*WHAT TO WORK ON*
Repeat the data from the line containing "You are a computer-use agent. Image" through the end, with both of those lines included.
--- begin INPUT ---
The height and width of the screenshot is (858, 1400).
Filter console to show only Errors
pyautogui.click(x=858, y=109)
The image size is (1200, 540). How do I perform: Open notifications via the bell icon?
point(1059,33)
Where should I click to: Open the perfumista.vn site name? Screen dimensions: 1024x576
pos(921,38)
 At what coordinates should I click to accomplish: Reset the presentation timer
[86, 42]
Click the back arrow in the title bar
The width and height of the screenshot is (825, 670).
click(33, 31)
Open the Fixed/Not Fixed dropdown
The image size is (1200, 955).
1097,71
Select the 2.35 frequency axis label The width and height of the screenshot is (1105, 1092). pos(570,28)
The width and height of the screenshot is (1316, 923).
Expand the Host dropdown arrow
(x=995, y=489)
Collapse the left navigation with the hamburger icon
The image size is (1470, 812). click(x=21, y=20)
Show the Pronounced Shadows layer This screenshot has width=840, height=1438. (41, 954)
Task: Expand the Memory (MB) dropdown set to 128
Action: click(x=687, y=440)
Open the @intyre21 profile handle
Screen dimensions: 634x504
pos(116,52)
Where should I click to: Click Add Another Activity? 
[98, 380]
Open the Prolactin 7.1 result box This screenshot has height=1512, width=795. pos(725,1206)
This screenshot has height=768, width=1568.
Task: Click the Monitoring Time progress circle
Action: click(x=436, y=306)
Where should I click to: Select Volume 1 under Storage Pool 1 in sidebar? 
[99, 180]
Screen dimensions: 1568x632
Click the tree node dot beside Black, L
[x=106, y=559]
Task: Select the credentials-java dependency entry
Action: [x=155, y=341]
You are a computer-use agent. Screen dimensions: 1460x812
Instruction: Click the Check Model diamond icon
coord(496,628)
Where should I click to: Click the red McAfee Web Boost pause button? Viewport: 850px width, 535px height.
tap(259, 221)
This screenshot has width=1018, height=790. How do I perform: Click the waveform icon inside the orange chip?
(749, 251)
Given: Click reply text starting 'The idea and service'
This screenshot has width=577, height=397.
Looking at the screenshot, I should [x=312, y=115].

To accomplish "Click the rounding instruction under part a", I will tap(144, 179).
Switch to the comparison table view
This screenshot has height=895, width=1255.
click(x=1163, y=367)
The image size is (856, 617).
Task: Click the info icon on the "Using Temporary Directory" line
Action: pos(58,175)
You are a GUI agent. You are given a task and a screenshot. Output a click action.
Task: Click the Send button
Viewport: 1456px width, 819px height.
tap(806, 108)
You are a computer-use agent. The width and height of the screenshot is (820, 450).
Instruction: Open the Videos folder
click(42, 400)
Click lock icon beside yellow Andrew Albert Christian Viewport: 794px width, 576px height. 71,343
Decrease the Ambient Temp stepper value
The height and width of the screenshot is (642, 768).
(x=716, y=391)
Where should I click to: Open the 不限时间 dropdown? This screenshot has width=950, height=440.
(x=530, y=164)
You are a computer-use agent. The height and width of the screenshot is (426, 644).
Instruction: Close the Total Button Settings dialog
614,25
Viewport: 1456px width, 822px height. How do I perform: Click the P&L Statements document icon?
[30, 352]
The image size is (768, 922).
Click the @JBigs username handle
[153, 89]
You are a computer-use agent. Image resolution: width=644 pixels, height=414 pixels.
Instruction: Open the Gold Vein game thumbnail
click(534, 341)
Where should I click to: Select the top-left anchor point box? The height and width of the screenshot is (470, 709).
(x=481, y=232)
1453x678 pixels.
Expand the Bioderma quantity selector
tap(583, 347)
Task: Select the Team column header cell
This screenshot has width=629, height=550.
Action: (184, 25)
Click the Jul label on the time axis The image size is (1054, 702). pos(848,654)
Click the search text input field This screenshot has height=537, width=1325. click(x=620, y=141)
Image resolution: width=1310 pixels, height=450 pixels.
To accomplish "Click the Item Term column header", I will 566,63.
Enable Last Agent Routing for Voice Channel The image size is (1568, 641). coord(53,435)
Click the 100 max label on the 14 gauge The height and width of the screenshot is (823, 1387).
--- end INPUT ---
*REPLY TO THE EXERCISE*
You are a computer-use agent. Image resolution: width=644 pixels, height=414 pixels.
Instruction: Open the Gold Vein game thumbnail
click(534, 341)
Where should I click to: Select the top-left anchor point box? The height and width of the screenshot is (470, 709).
(x=481, y=232)
1453x678 pixels.
Expand the Bioderma quantity selector
tap(583, 347)
Task: Select the Team column header cell
This screenshot has width=629, height=550.
Action: (184, 25)
Click the Jul label on the time axis The image size is (1054, 702). pos(848,654)
Click the search text input field This screenshot has height=537, width=1325. click(x=620, y=141)
Image resolution: width=1310 pixels, height=450 pixels.
To accomplish "Click the Item Term column header", I will 566,63.
Enable Last Agent Routing for Voice Channel The image size is (1568, 641). coord(53,435)
Click the 100 max label on the 14 gauge The height and width of the screenshot is (823, 1387).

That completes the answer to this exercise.